Saved data entries:

=====

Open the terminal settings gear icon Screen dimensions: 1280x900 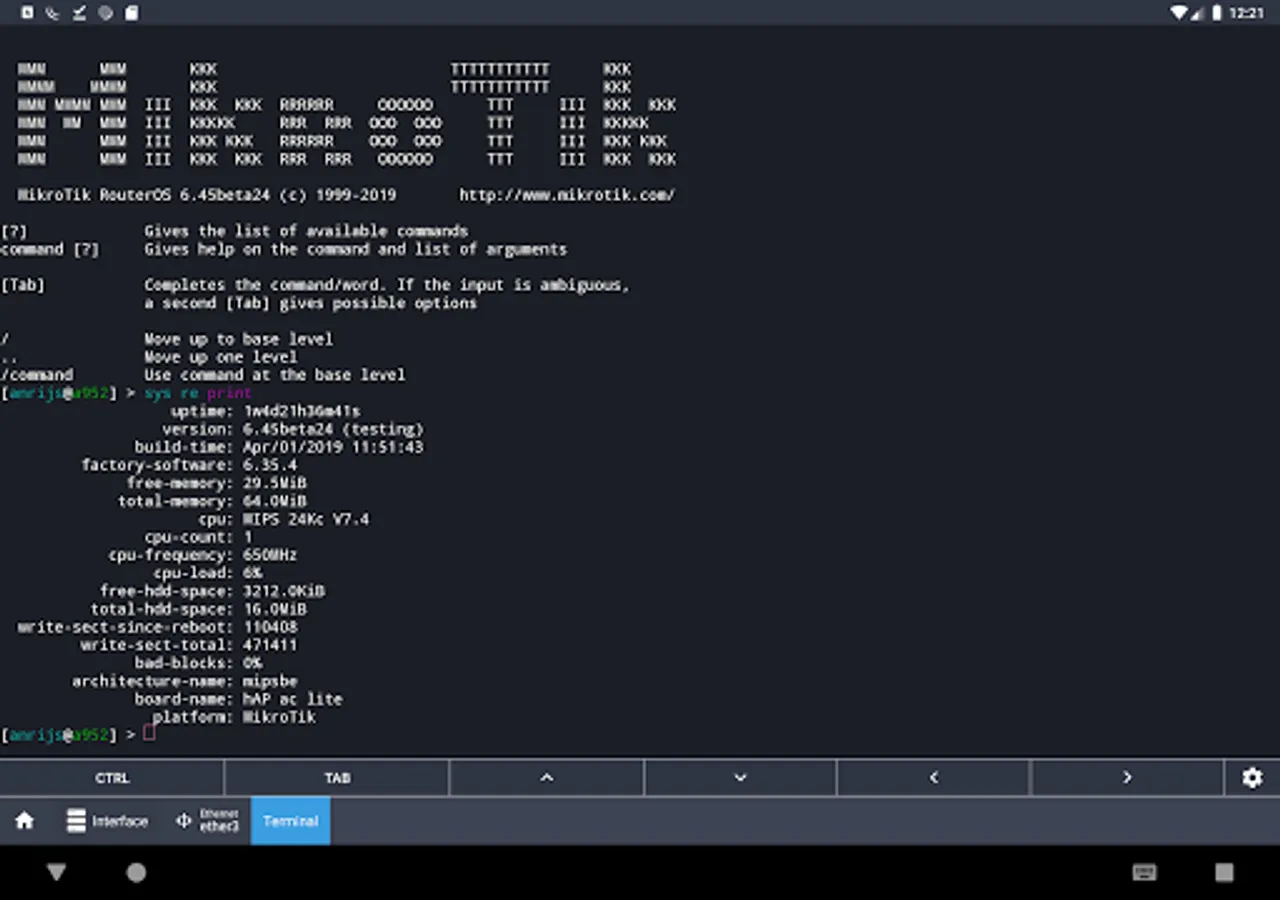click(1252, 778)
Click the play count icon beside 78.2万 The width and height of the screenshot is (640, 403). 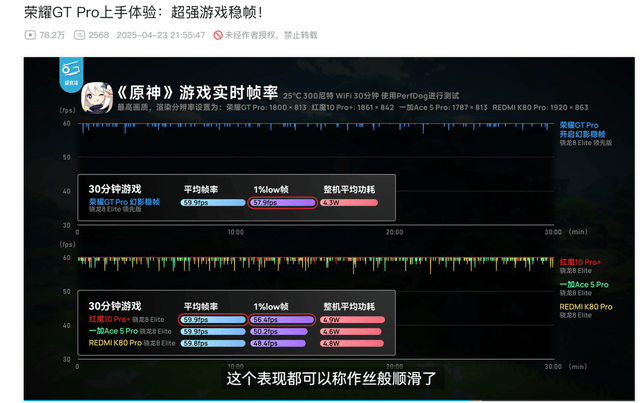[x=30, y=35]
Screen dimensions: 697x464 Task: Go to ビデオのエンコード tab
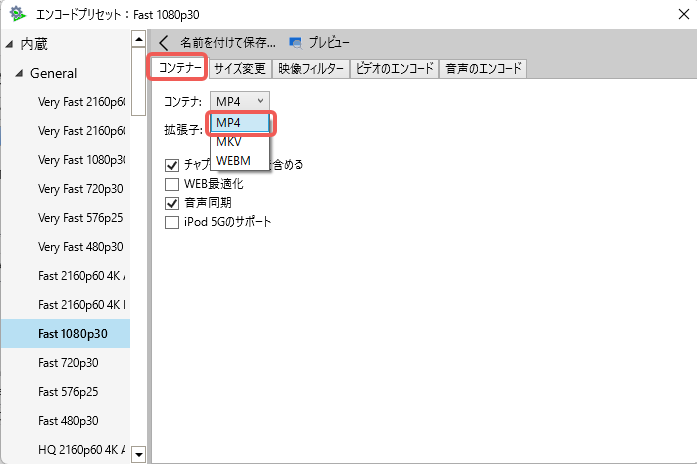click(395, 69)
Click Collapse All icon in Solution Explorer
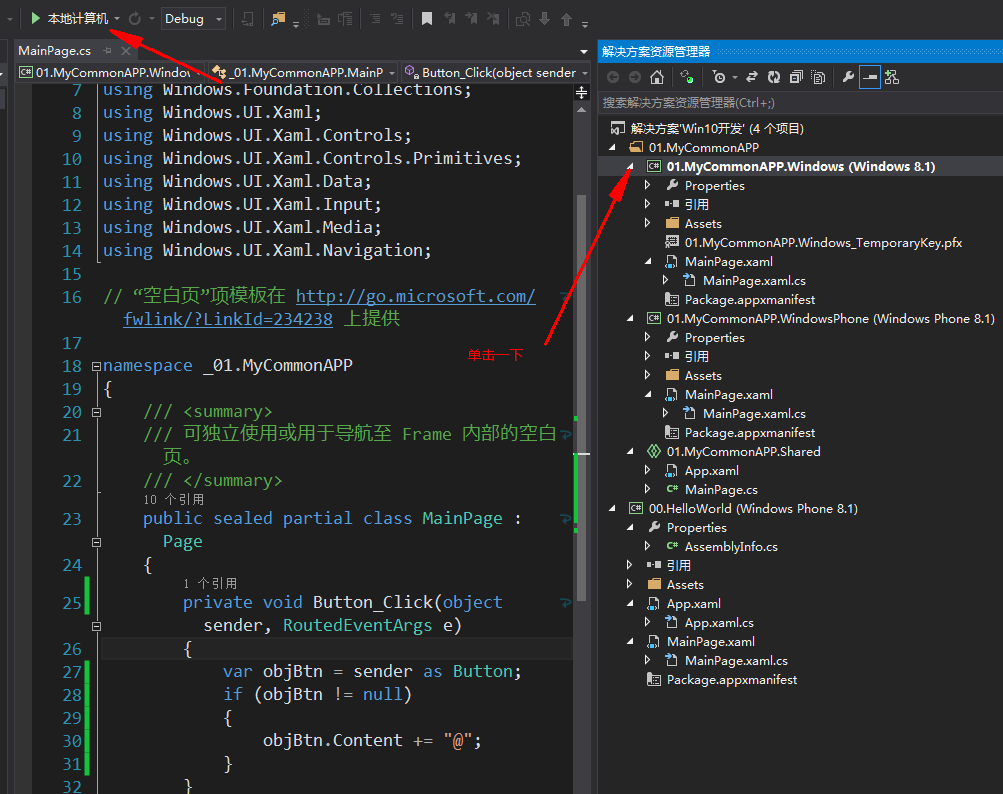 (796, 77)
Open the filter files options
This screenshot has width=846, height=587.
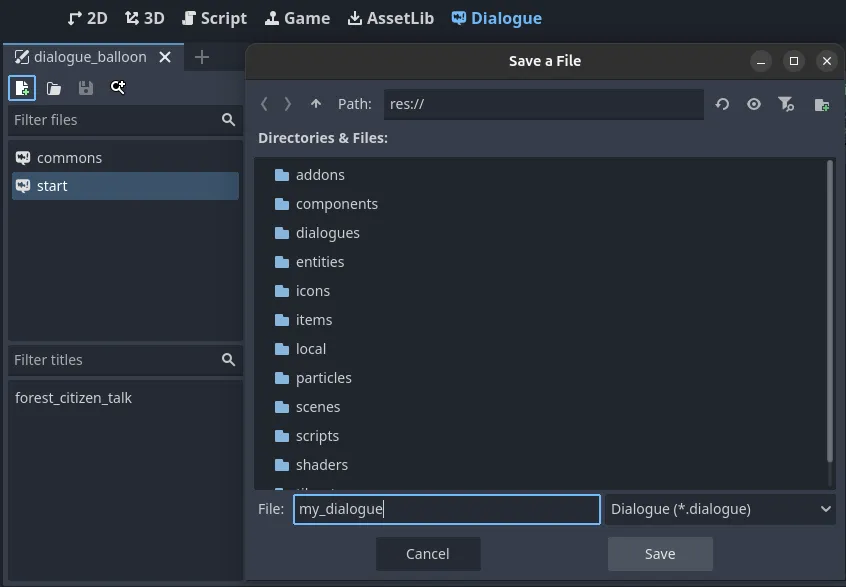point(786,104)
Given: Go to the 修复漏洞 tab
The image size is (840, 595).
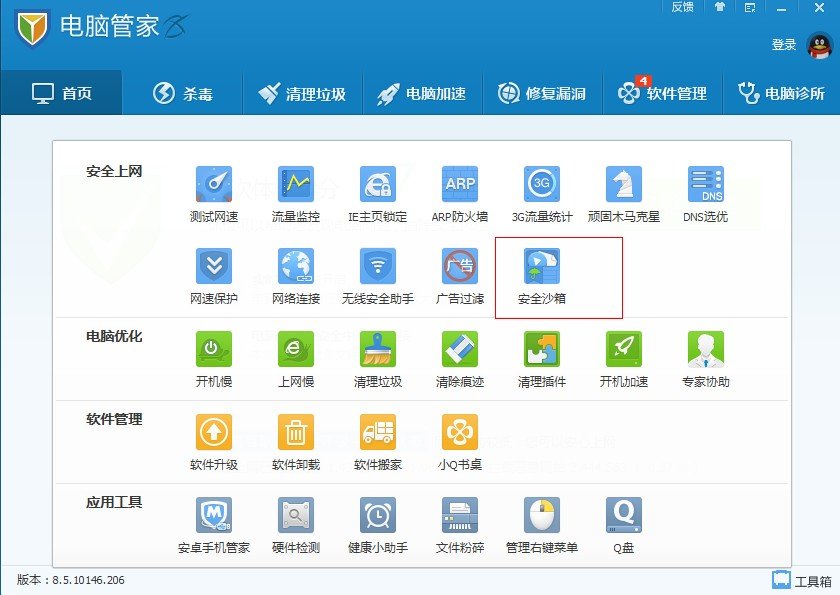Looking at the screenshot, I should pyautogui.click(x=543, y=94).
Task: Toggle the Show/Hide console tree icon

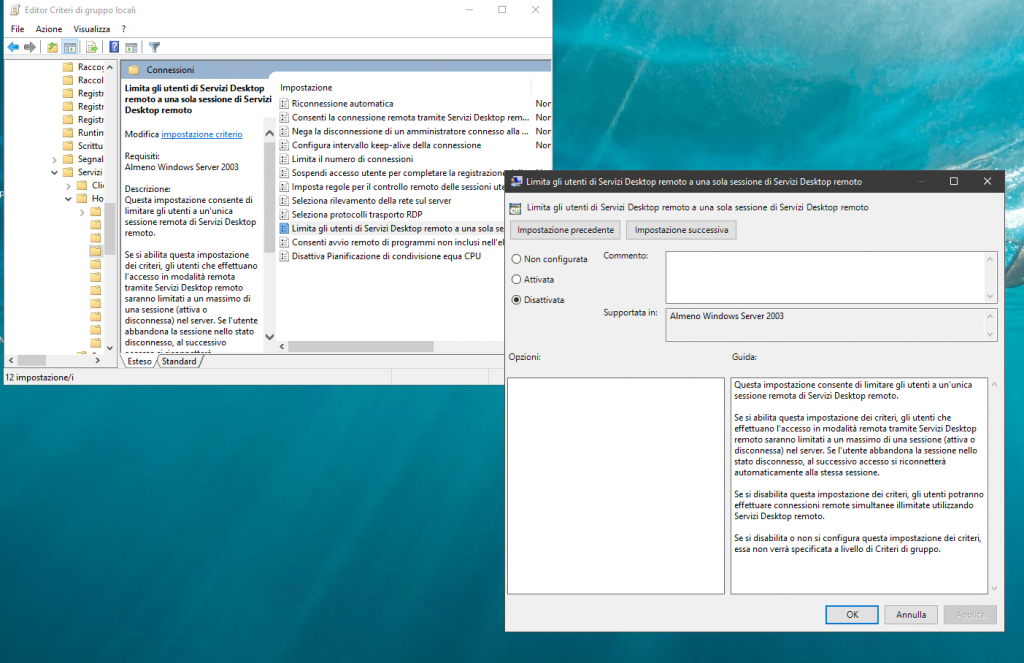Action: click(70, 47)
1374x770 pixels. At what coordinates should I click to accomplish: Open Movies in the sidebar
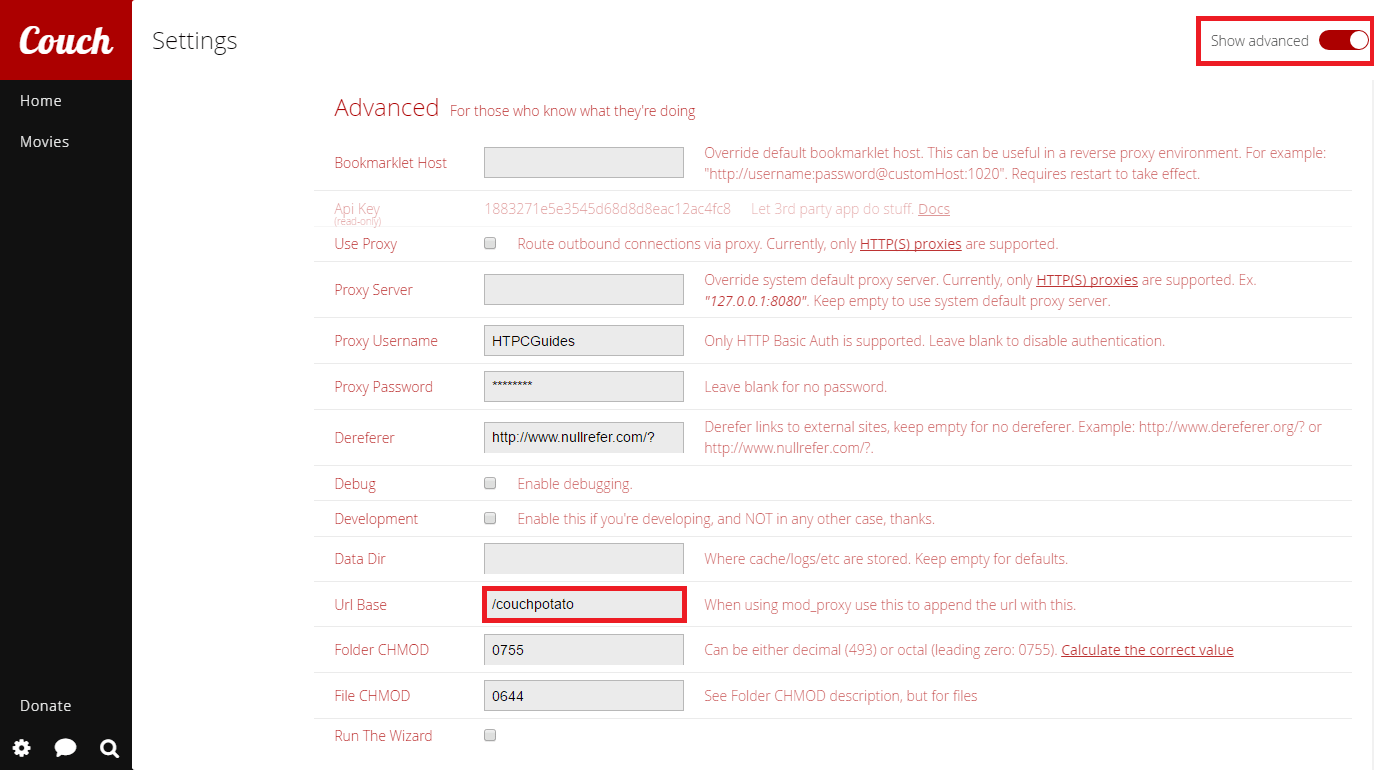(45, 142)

=====

ASSIGNMENT - None of the pictures belong in the result. Print exactly the lines from the one containing "1374x770 pixels. At" through the final line of the entries.

TASK SOLUTION -
1374x770 pixels. At what coordinates should I click to accomplish: Open Movies in the sidebar
(45, 142)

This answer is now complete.